O arranque da fase de produção da FPSO Kaminho está previsto para 2028, com uma produção estimada em 70 mil barris de petróleo por dia. Os trabalhos de conversão da FPSO Kaminho, iniciados em Abril do ano passado, referem-se à transformação de um grande navio-tanque numa Unidade Flutuante de Produção, Armazenamento e Transferência de Petróleo.
A infra-estrutura, cuja execução já atingiu 50%, poderá impulsionar a atracção de novos investidores para a bacia onde se insere o projecto.

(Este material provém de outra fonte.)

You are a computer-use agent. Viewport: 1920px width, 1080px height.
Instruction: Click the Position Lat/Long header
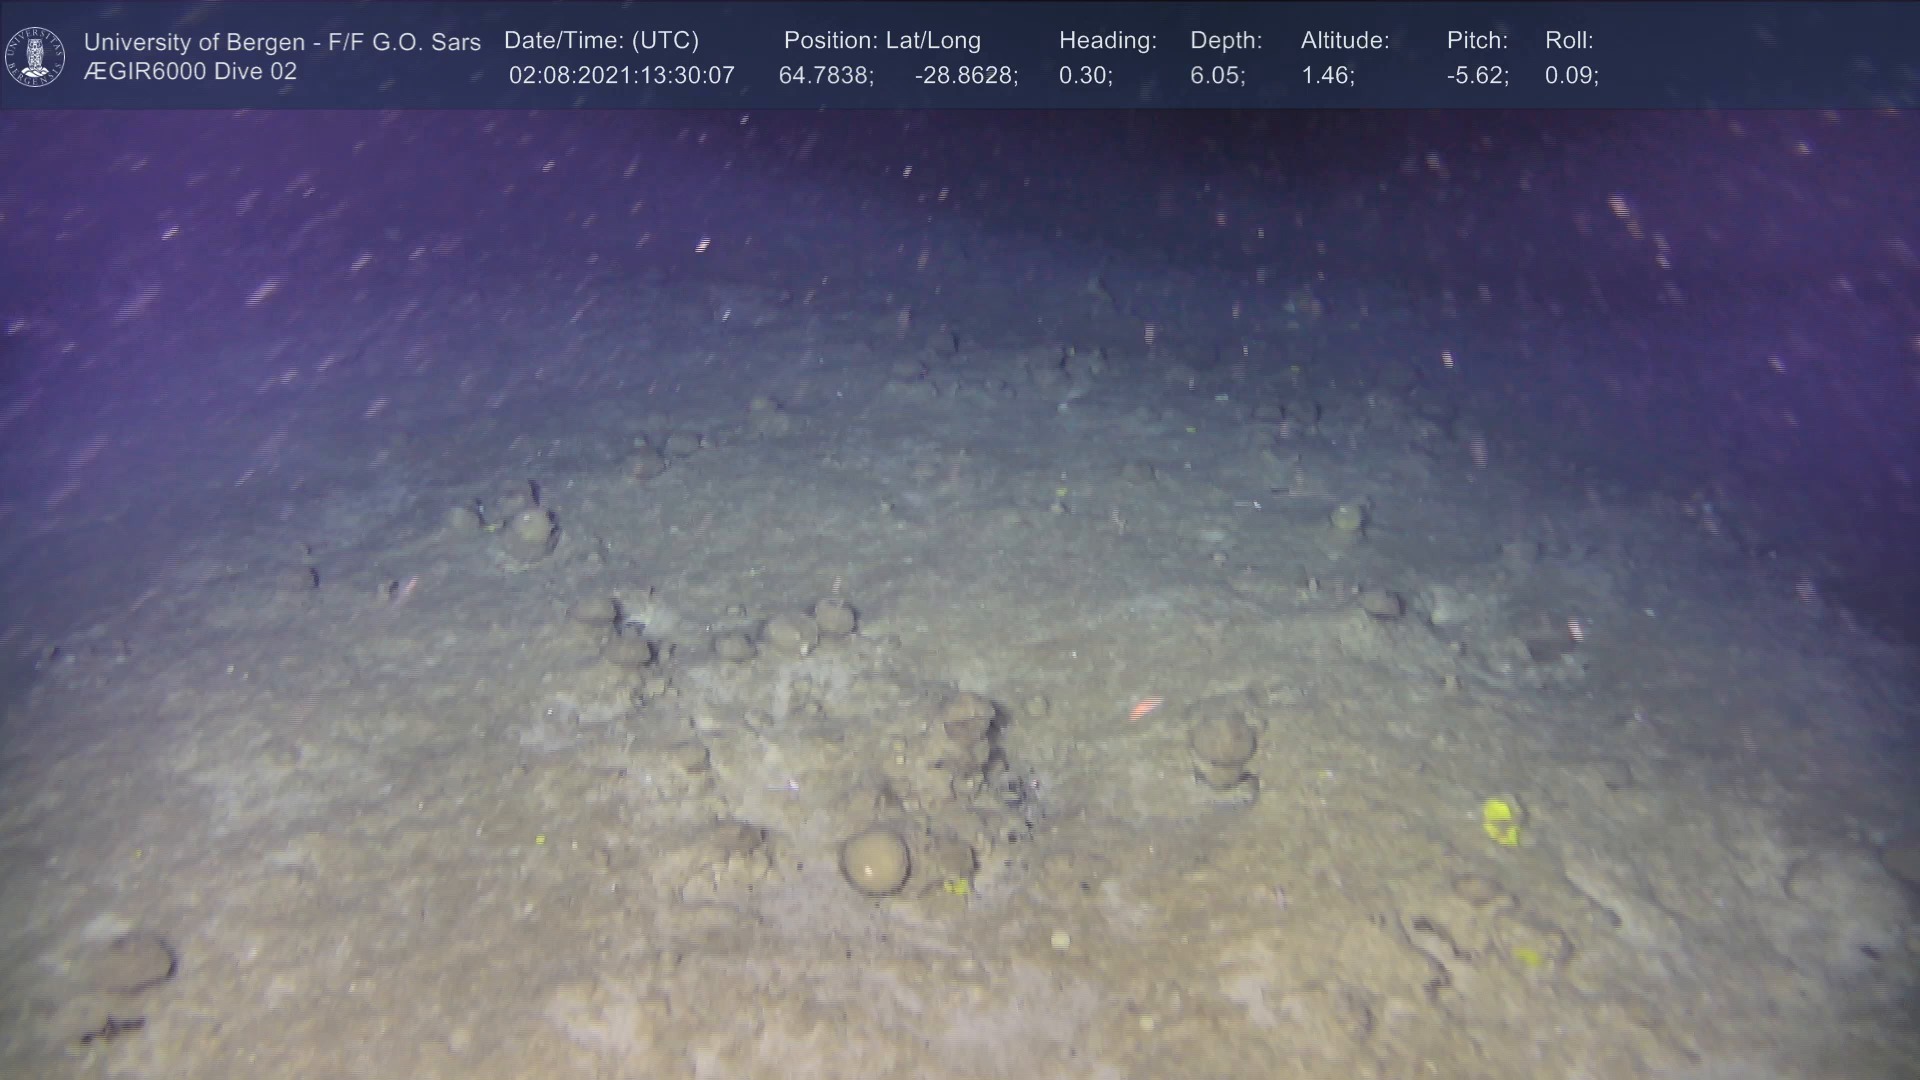[x=881, y=41]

O governante destacou que o progresso alcançado constitui um sinal positivo para o futuro da exploração petrolífera no país e sublinhou a importância do acompanhamento directo desta fase da construção, reforçando que se trata de um empreendimento crucial para Angola.
Diamantino Azevedo aproveitou a ocasião para agradecer a todos os profissionais envolvidos no projecto, reconhecendo a elevada complexidade tecnológica dos trabalhos em curso.

“Trata-se de um trabalho tremendo, que exige elevado nível de competência e dedicação. A concretização de metade do projecto demonstra o empenho e a capacidade técnica das equipas envolvidas. Quero encorajar todos a continuarem com o mesmo nível de empenho”, referiu.
O ministro Azevedo dirigiu ainda uma mensagem especial aos jovens integrados no projecto, incentivando-os a aproveitarem a oportunidade não apenas para contribuir para o desenvolvimento do país, mas também para adquirirem experiência e competências no sector petrolífero.
Relativamente aos prazos de execução, Diamantino Azevedo reiterou a importância do cumprimento rigoroso do cronograma, sem deixar de apelar a esforços adicionais para, sempre que possível, antecipar a conclusão das obras, tendo destacado que qualquer redução no tempo de execução representará ganhos relevantes para o país e para o sector, apesar de reconhecer os desafios inerentes a projetos desta natureza.
A construção da plataforma rumo ao Bloco 20 insere-se na estratégia do Executivo angolano para reforçar a produção petrolífera, diversificar a economia e consolidar a posição de Angola como um dos principais produtores de petróleo em África.